**EXERCISE OBJECTIVE:**
For the entries that appear below, write out the exact text and omit the pictures.
TASK INPUT section start
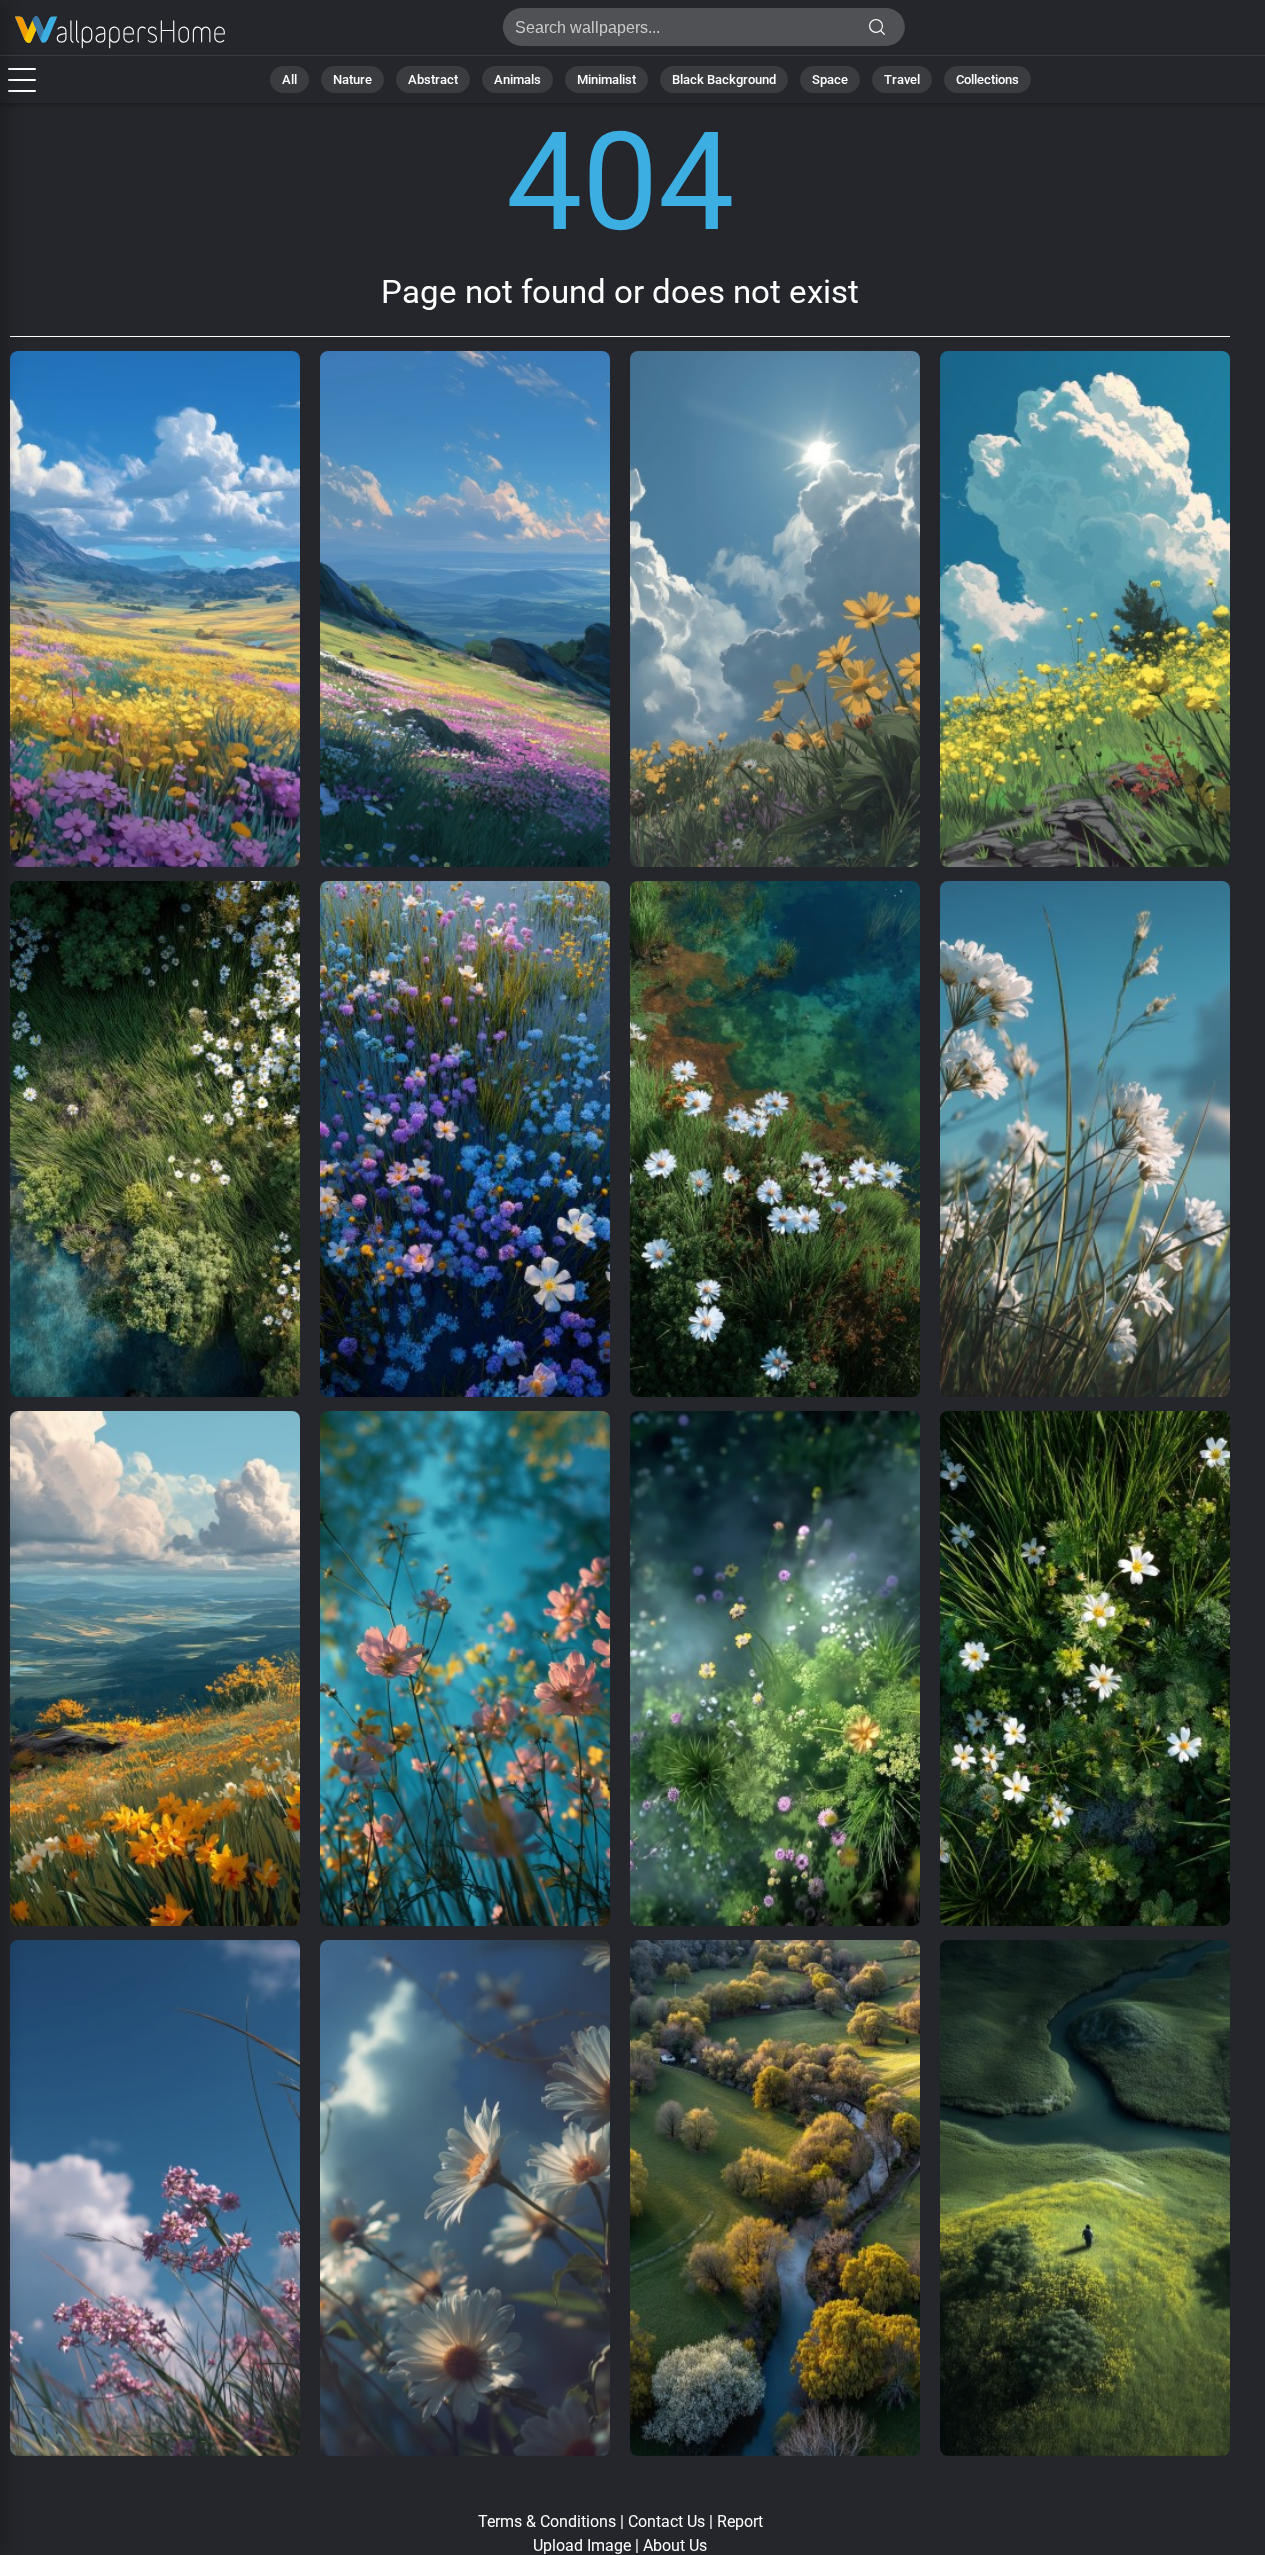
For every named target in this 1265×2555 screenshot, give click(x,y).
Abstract (433, 79)
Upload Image (582, 2545)
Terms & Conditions (547, 2521)
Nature (352, 79)
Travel (902, 79)
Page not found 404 (120, 32)
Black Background (724, 79)
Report (740, 2521)
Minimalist (606, 79)
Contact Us (666, 2521)
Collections (987, 79)
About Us (675, 2545)
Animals (517, 79)
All (289, 79)
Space (830, 79)
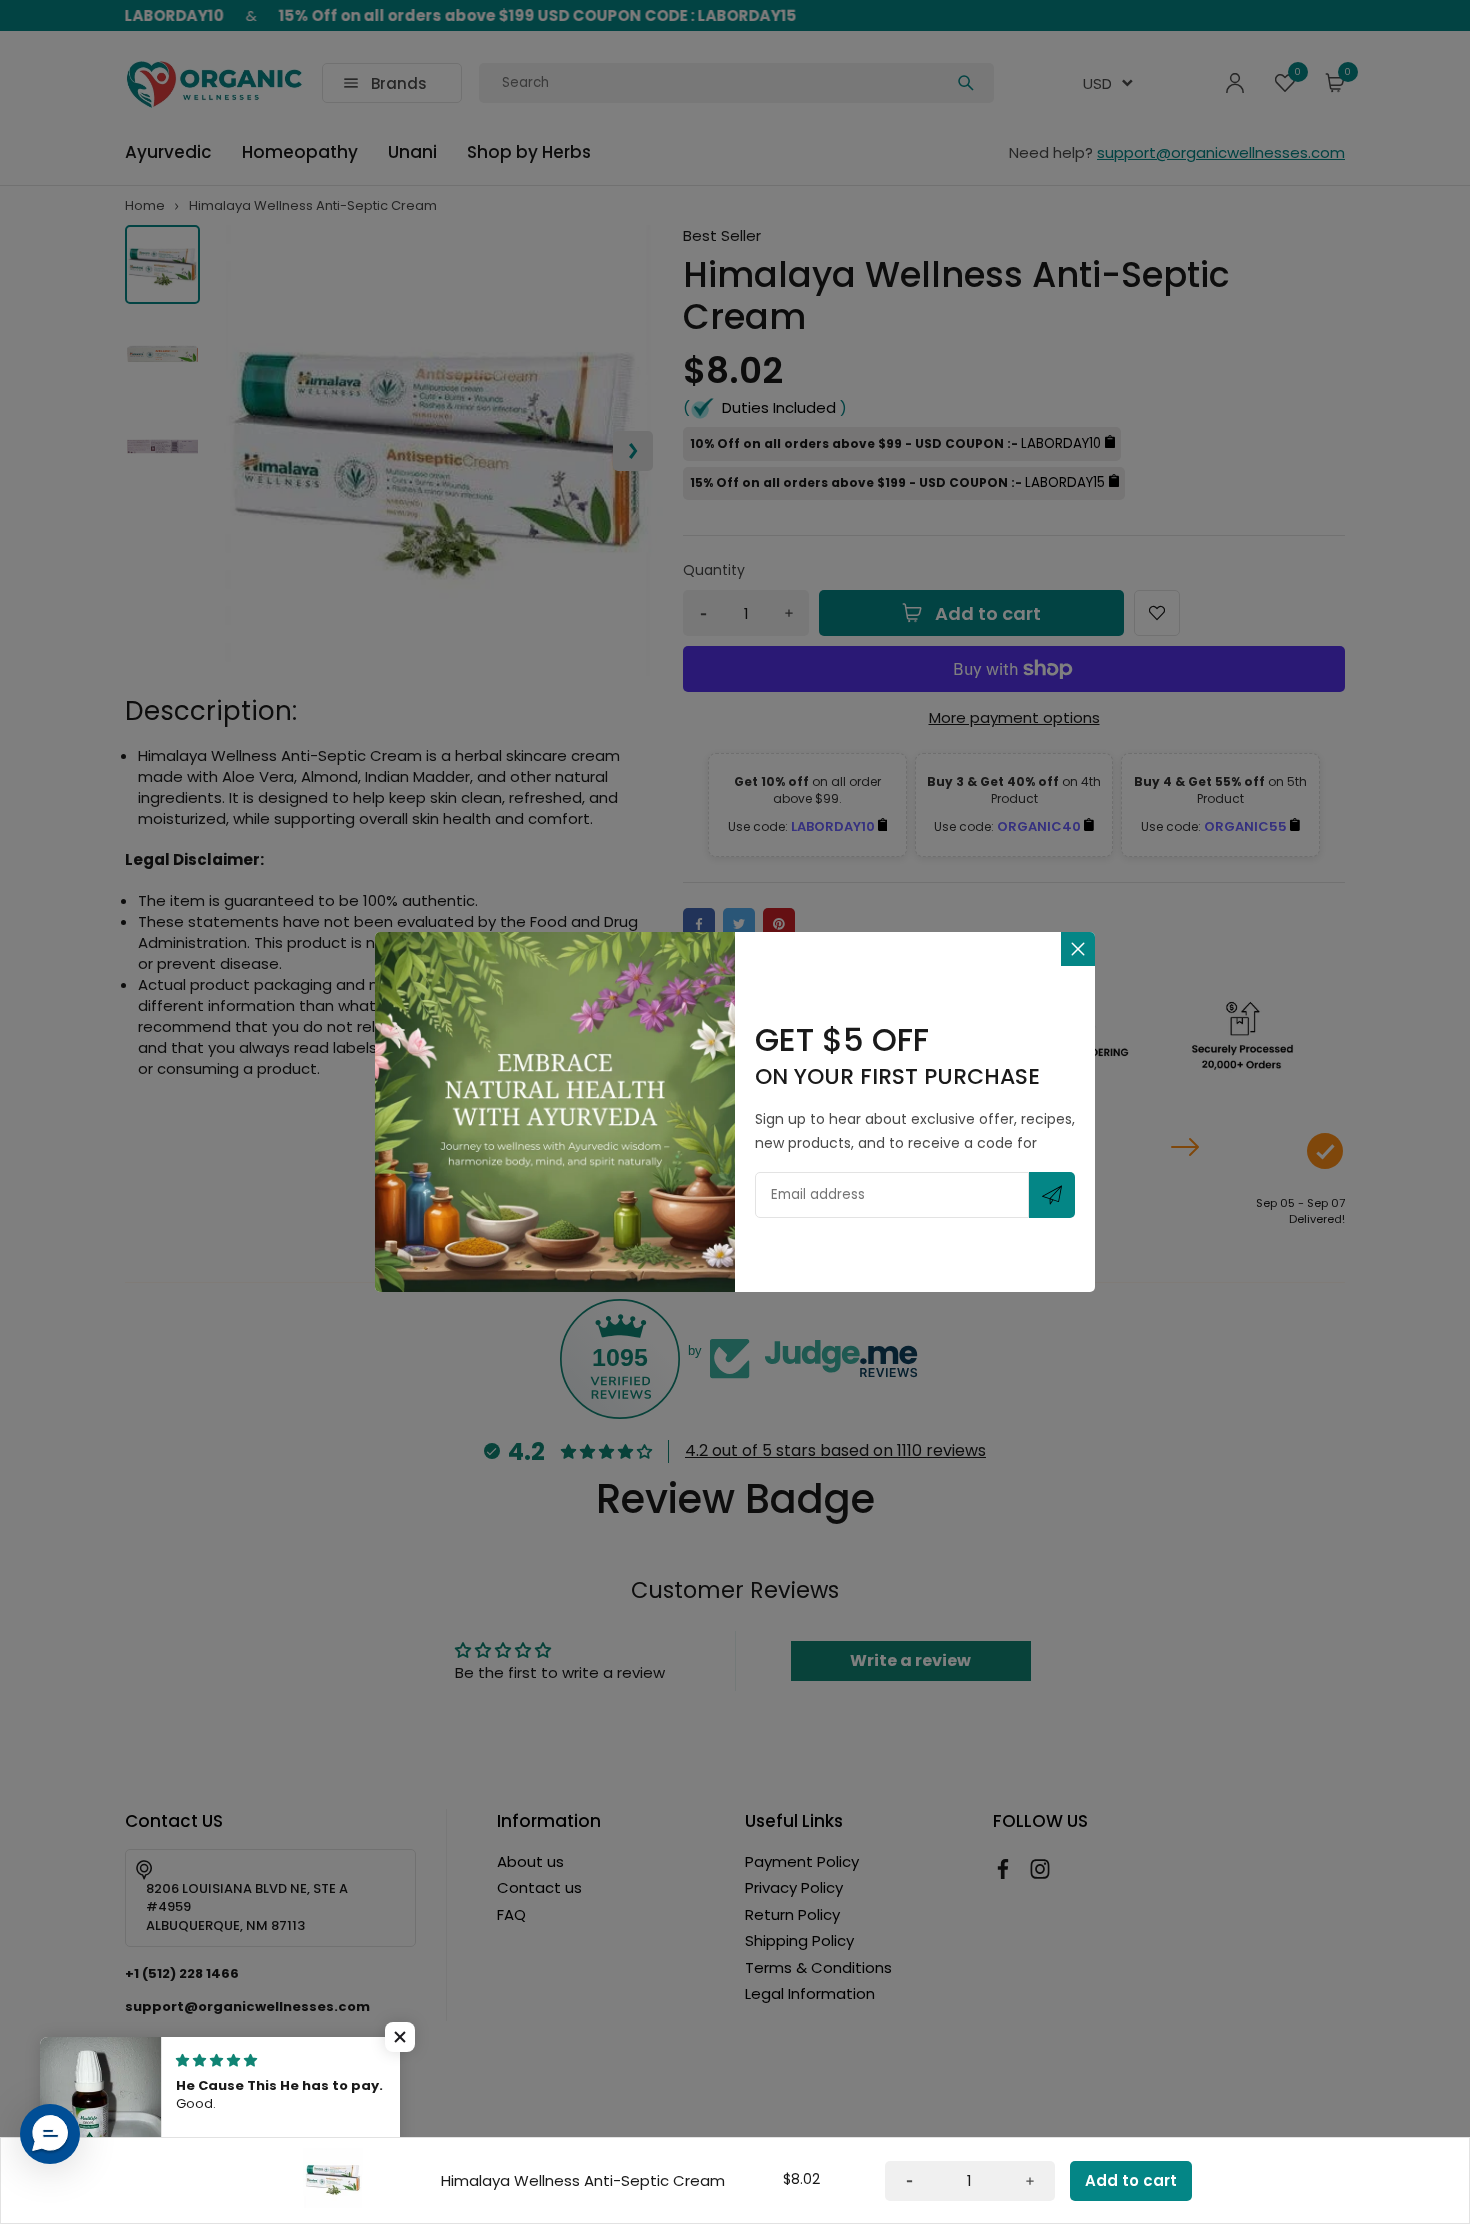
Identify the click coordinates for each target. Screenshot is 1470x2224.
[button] (50, 2134)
TASK INPUT section end
**SOLUTION:**
For every named target in this 1265×2555 screenshot, give click(x,y).
Abstract (433, 79)
Upload Image (582, 2545)
Terms & Conditions (547, 2521)
Nature (352, 79)
Travel (902, 79)
Page not found 404 (120, 32)
Black Background (724, 79)
Report (740, 2521)
Minimalist (606, 79)
Contact Us (666, 2521)
Collections (987, 79)
About Us (675, 2545)
Animals (517, 79)
All (289, 79)
Space (830, 79)
Identify the click coordinates for each target. Screenshot is 1470x2224.
[button] (50, 2134)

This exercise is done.